Les coopératives de travail en Argentine. En 2002,
face à une crise économique sévère et à de nombreuses
fermetures d’entreprises, le gouvernement argentin
a adopté une loi permettant à un juge d’octroyer aux
travailleurs regroupés en coopérative le droit temporaire de
poursuivre la production dans une entreprise en situation de
faillite, à la condition que ceux-ci présentent une demande
formelle. En 2011, le gouvernement fait un pas de plus et
reconnaî t alors la priorité d’une offre d’achat provenant
des travailleurs regroupés en coopérative lorsque leur
entreprise se retrouve en situation de faillite.
Une expérience inspirante des pays basques
En 2009, les Métallos ont signé une entente avec le groupe
coopératif Mondragon afin d’implanter le modèle de coopératives
industrielles en Amérique du Nord.
Mondragon est un groupe basque de 256 entreprises dont environ
la moitié sont elles aussi des coopératives, structurées en quatre
groupes sectoriels: la finance, l’industrie, la distribution et, réunis
ensemble, la recherche et développement et la formation. C’est le
plus grand groupe coopératif du monde. Environ 100 000 personnes
travaillent dans ses entreprises coopératives.
Mondragon est le fruit de la vision d’un prêtre basque, José María
Arizmendiarrieta, et de l’effort solidaire des salariés-associés
qui ont su transformer un petit atelier qui, en 1956, était consacré
à la fabrication de fourneaux et de réchauds au pétrole.
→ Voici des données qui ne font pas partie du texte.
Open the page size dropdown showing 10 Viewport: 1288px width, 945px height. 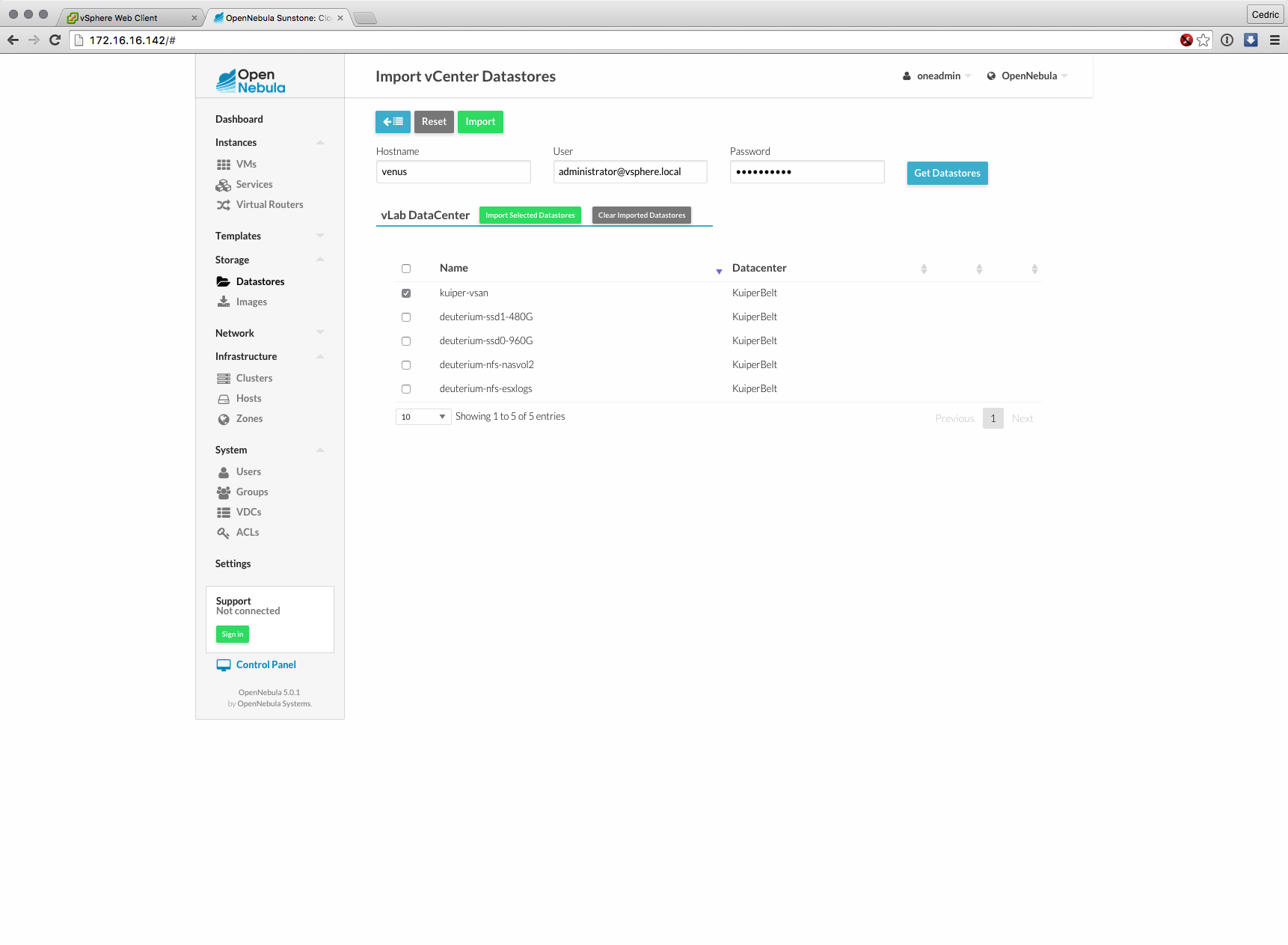pyautogui.click(x=423, y=417)
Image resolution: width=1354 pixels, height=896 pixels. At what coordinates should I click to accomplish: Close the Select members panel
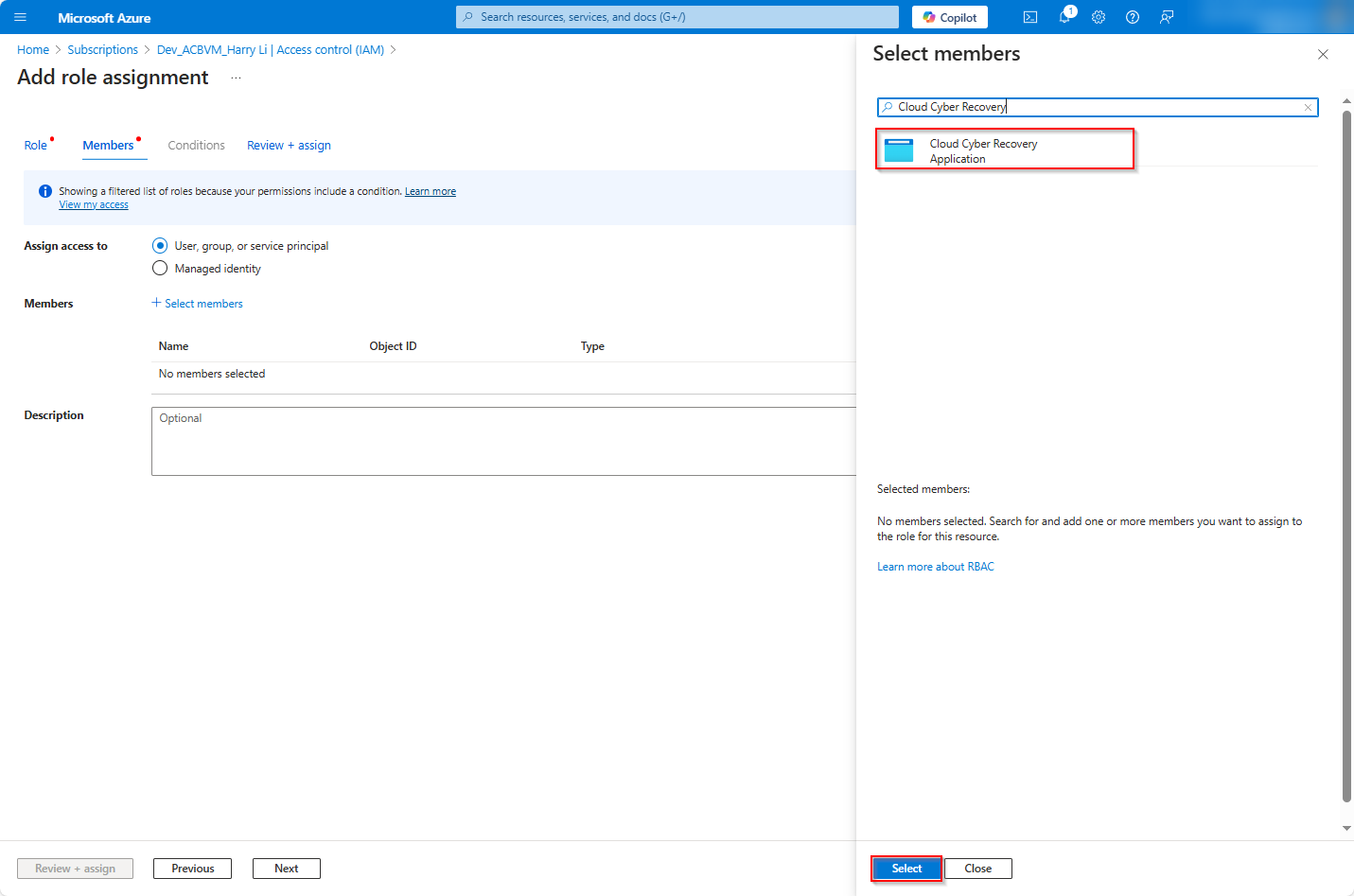click(1323, 55)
Il s’agit
maintenant du premier groupe industriel basque et du septième
en Espagne, avec 16,7 milliards d’euros de recettes en 2008 dans
ses activités industrielles, financières et de distribution et 92 773
travailleurs au total.
Elle se donne comme objectif d’être une entreprise compétitive
sur les marchés internationaux, grâce à l’utilisation de méthodes
démocratiques d’organisation de la société, la création d’emploi,
la promotion humaine et professionnelle de ses travailleurs et
l’engagement de développement de son environnement social.